Ahora que aprendiste a saltar a la comba, te empeñas en lograr el doble salto. Que la comba pase dos veces por debajo de las suelas de los pies en cada salto. Es imprimir velocidad al giro de muñeca que hace circular la comba en torno a tu cuerpo, a la vez que saltar un poco más alto, apoyándote en la punta de los pies. Es hacer que todo vaya más rápido, que ocurra dos veces lo que ya dominaste cuando solo sucede una vez. Es conseguir en el mismo tiempo, en el mismo salto, el doble de lo que te ha costado lograr. Es ir más allá, no estancarte, querer mejorar, avanzar. Es usar lo aprendido para alcanzar nuevas cotas. Es hacer del pasado la espoleta de tu futuro y que todo eso ocurra ahora, en tu presente. ¿Cuándo si no? No es una cuestión de ahora o nunca. Es una cuestión de o hacer lo de siempre o probar a hacerlo mejor. No dejamos de intentar cosas porque sean difíciles. Las cosas son difíciles porque no las intentamos. Alguien dijo eso, alguna vez. Pero no te distraigas en ideas. Hazlas. Salta.

sábado, 13 de abril de 2019

Lo que pasa cuando no pasa nada

Me fui pensando que algo había pasado, aun no habiendo pasado nada. Dos charlas, tres risas, unas miradas, eso fue todo, que parece tan poco pero algo me decía que era mucho. Que lo que no se dijo podría ocupar páginas, que nos veíamos cuando nos mirábamos, que nos reíamos porque lo sabíamos. Nada empírico en lo que basarse, ni un roce, ni una despedida nerviosa y prolongada. Nada. Pero ahí estaba, cargando el aire. Y al llegar a casa, salir de una asfixia en la que de repente reparaba. Solo cuando te vas a la montaña eres consciente del ruido que hace en la calle en la que vives.

========

- Objetivo de la tarea -
Edita el fragmento desde "Me fui pensando" hasta "la que vives.", ambos incluidos, y reemplaza "montaña" por "playa".

========

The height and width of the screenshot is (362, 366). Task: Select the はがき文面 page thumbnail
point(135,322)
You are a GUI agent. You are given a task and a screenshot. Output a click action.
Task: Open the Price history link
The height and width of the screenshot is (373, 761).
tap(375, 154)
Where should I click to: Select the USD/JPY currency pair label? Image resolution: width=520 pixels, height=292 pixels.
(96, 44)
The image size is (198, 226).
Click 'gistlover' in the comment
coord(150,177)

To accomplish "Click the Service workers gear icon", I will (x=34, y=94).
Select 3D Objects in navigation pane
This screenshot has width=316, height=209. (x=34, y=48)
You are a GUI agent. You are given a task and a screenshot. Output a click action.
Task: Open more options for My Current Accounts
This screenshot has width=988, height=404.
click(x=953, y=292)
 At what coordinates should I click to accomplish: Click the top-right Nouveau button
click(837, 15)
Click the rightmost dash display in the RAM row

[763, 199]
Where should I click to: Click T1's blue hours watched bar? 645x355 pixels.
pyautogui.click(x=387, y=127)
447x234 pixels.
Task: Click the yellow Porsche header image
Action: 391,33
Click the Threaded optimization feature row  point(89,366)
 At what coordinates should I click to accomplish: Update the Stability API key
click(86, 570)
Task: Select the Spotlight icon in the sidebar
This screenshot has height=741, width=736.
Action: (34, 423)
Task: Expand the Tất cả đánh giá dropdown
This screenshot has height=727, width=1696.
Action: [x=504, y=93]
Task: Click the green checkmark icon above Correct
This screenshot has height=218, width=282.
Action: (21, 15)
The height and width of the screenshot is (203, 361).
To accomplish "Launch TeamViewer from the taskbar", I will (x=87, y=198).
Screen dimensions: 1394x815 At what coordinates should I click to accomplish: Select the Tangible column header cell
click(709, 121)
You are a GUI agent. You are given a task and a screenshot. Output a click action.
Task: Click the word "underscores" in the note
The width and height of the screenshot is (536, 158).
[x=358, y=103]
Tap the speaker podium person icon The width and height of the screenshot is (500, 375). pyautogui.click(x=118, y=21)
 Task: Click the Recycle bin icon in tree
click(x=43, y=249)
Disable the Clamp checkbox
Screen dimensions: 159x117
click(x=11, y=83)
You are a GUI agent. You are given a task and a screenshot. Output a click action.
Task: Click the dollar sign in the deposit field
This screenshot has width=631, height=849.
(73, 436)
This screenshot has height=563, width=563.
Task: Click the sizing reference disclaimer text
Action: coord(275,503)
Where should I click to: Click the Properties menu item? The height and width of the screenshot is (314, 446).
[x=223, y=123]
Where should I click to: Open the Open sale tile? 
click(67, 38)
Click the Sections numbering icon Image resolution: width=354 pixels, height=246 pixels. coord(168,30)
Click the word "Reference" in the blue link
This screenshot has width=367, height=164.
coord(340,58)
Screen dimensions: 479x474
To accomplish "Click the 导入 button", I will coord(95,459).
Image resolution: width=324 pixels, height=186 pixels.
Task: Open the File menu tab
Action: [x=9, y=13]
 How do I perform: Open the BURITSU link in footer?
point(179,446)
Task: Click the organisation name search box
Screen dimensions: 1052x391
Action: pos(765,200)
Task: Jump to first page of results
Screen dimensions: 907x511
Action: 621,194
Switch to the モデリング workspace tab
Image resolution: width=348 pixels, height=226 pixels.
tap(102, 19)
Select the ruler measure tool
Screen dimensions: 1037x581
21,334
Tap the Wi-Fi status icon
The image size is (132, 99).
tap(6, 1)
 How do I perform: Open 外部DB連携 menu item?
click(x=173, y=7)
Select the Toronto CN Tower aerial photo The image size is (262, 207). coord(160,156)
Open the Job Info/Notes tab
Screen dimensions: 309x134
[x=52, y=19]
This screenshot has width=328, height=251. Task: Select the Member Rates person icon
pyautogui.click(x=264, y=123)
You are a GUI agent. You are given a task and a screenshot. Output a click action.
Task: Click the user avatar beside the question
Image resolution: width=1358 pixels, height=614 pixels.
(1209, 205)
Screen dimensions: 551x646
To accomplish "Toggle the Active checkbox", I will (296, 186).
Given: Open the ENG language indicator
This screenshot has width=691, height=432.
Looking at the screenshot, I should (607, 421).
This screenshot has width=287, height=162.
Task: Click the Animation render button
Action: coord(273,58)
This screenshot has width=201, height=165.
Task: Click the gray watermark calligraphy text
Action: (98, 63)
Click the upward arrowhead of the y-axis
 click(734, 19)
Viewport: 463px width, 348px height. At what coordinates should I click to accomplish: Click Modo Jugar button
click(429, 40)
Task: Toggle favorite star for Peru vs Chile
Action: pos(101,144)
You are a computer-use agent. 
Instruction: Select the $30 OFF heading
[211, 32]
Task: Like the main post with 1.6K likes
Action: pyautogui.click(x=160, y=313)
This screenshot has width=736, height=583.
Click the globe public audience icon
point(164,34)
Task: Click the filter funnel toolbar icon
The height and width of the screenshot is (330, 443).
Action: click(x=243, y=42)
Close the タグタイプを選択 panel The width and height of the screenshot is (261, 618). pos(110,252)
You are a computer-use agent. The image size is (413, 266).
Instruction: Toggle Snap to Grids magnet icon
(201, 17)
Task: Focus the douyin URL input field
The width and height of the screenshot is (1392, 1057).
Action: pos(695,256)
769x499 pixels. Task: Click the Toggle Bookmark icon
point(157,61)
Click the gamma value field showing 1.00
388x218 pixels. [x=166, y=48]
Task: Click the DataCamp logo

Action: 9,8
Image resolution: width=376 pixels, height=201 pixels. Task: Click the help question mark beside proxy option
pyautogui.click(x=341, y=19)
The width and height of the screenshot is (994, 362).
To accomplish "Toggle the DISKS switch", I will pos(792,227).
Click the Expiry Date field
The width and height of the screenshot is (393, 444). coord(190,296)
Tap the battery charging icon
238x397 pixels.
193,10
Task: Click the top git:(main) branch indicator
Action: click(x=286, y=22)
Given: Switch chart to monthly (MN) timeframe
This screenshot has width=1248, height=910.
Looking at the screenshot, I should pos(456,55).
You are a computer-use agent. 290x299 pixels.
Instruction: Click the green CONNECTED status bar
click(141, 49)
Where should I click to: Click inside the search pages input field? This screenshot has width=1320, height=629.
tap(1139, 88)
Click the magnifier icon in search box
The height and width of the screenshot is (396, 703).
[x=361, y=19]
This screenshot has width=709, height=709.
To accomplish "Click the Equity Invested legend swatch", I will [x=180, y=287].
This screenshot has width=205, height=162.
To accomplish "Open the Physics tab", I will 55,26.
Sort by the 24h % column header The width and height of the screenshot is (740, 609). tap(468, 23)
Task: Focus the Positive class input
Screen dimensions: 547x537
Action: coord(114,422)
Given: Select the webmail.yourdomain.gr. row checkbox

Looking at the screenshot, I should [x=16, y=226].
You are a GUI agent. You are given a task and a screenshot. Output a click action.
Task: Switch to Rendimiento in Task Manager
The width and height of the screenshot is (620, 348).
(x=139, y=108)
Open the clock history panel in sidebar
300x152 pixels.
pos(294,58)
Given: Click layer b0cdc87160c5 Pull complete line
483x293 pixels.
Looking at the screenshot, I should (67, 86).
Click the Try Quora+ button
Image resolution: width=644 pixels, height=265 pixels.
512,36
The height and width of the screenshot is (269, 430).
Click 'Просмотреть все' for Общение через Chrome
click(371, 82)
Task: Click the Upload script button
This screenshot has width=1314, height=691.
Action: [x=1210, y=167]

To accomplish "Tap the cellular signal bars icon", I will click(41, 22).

========

- Solución de la tarea -
Me fui pensando que algo había pasado, aun no habiendo pasado nada. Dos charlas, tres risas, unas miradas, eso fue todo, que parece tan poco pero algo me decía que era mucho. Que lo que no se dijo podría ocupar páginas, que nos veíamos cuando nos mirábamos, que nos reíamos porque lo sabíamos. Nada empírico en lo que basarse, ni un roce, ni una despedida nerviosa y prolongada. Nada. Pero ahí estaba, cargando el aire. Y al llegar a casa, salir de una asfixia en la que de repente reparaba. Solo cuando te vas a la playa eres consciente del ruido que hace en la calle en la que vives.